遺言は宗教的な観点から5つのグループに分類されます。
a. 義務遺言:
生前に支払うべきであったが支払えなかった借金、あるいは他者に対する権利(これらの借金は神に対する義務である場合もあれば、人に対する義務である場合もある)を、遺言によって支払う、あるいは権利者に渡すように遺言することは、イスラム教徒にとって義務である。したがって、他人の預かり物を持っている者、あるいは借金があり、その借金の存在を証明する証拠がない者は、預かり物を権利者に渡すこと、借金を支払うことを遺言しなければならない。同様に、巡礼、施し、断食などの義務を負っているが果たせない者、あるいは償罪の義務を負っている者は、巡礼と施しを果たすこと、断食の償いを渡すこと、償罪を支払うことを遺言しなければならない。(1)
b. 望ましい遺言:
裕福な人が、相続人ではない親族、貧しい人々、そして慈善団体に遺言を残すことは推奨される。
c. 許容される遺言:
親族や見知らぬ人であっても、裕福な人に対して遺言を残すことは許されています。
d. 忌避される遺言:
貧しい相続人がいる場合、その人が自分の財産を他の人に遺言することは、全会一致で忌まわしいとされています。さらに、ハネフィー派の意見では、誰であっても、悪徳な者に遺言することは、厳しく忌まわしいとされています。
e. 遺言として許されないもの:
違法な行為を目的とした遺言は、全会一致で違法です。例えば、イスラム教徒が教会建設やワイン醸造所建設といった違法なものを遺言することは違法です。このような遺言は履行されません。
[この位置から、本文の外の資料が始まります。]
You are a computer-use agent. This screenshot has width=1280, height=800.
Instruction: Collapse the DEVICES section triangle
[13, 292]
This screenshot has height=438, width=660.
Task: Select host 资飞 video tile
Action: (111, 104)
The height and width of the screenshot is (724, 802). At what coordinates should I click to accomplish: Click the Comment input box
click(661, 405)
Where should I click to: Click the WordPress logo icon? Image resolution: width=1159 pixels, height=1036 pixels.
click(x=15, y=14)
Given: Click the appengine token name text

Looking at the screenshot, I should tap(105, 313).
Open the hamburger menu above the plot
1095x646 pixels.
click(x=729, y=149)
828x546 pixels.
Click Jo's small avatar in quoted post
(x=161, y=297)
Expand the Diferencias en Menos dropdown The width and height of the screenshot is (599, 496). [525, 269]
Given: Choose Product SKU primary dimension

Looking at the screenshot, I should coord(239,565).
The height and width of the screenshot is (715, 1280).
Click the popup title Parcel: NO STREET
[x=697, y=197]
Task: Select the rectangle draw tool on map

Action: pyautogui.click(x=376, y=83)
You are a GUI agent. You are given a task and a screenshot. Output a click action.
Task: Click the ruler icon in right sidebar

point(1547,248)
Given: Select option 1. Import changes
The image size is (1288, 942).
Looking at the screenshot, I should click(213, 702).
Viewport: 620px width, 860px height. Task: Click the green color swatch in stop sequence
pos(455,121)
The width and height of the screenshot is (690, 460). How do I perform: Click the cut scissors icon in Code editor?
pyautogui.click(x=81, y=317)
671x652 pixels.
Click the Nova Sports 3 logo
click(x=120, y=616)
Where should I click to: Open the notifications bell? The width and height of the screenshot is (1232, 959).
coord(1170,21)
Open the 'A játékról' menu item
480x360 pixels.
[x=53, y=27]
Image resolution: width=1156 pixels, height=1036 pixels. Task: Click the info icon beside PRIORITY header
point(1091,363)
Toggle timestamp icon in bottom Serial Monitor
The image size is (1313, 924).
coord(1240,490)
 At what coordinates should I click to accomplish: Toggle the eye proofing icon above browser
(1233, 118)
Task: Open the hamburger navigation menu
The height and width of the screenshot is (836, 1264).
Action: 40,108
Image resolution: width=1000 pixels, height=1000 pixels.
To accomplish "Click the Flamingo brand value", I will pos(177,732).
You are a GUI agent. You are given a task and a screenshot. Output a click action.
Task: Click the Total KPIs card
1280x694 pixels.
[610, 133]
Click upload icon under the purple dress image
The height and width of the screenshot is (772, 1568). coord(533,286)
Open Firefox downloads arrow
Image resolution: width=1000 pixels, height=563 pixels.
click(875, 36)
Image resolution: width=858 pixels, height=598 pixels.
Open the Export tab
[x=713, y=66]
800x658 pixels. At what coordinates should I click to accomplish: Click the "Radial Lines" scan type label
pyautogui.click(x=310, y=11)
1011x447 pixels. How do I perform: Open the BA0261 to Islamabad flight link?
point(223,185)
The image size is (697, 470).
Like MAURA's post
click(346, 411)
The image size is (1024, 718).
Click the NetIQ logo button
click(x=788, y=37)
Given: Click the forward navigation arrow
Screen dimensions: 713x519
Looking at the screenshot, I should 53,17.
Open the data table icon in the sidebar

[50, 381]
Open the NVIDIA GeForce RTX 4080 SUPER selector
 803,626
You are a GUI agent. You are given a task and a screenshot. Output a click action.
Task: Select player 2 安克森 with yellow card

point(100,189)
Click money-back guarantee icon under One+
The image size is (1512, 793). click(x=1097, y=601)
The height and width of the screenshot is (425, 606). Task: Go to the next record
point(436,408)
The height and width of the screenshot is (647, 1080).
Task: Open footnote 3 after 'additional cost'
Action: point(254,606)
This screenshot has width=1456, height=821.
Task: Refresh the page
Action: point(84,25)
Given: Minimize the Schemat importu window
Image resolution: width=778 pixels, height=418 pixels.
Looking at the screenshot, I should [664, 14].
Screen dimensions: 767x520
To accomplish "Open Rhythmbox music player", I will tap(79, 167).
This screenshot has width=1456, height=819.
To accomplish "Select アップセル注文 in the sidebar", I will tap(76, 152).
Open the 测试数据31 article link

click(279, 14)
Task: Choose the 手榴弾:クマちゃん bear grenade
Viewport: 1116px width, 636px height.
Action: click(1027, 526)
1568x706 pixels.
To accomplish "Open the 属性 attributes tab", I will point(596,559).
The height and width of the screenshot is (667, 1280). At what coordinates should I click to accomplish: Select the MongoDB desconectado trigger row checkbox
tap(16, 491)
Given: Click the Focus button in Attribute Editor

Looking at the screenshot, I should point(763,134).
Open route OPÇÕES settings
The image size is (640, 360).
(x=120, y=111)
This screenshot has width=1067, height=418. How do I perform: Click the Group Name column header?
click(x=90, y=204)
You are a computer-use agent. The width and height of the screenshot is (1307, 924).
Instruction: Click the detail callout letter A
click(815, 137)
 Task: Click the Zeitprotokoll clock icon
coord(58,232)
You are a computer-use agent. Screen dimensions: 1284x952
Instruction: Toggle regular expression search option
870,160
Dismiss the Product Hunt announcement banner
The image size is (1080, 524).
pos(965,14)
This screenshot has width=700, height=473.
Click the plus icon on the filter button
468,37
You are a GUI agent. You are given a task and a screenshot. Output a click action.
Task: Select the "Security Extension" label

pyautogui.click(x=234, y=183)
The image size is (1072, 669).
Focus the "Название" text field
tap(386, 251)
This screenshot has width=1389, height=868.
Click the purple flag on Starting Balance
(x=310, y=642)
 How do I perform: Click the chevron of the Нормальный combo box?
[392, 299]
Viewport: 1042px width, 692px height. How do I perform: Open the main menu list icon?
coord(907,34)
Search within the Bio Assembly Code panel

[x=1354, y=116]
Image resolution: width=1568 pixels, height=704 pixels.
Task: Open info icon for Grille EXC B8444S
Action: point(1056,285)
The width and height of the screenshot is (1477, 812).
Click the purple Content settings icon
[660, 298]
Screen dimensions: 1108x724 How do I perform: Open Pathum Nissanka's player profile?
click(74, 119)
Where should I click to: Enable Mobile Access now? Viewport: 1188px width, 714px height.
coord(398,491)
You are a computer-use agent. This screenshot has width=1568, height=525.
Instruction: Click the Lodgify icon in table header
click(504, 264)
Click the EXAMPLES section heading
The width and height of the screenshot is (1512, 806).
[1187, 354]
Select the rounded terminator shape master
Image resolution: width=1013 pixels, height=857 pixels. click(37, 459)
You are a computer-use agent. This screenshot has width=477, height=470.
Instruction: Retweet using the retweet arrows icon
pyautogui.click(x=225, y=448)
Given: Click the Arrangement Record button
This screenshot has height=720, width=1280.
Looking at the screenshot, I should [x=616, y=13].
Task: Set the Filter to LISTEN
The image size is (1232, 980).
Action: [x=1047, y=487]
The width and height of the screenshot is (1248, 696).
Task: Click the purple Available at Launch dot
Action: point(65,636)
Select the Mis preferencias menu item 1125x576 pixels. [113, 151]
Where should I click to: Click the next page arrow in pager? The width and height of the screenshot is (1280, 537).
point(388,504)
また、たとえ正当な目的であっても、遺産の3分の1を超える遺言は認められません。
遺言がなされている場合、相続人は遺産の3分の1を超える部分については、その遺言に従う義務はありません。ただし、従うことも可能です。ハンバリ派の正統な見解によれば、このような遺言は忌避すべきものです。(2)
出典:
(1) 参照:イブン・クダーマ、『アル=ムグニー』、VI、444;イブン・アビディン、『レッドゥル=ムフタル』、VI、648;ワフバ・ズハイリー、『イスラム法とその根拠』、VIII、12。
(2) 参照:イブン・クダーマ、前掲書、VI/445; ズハイリー、前掲書、VIII/12, 13.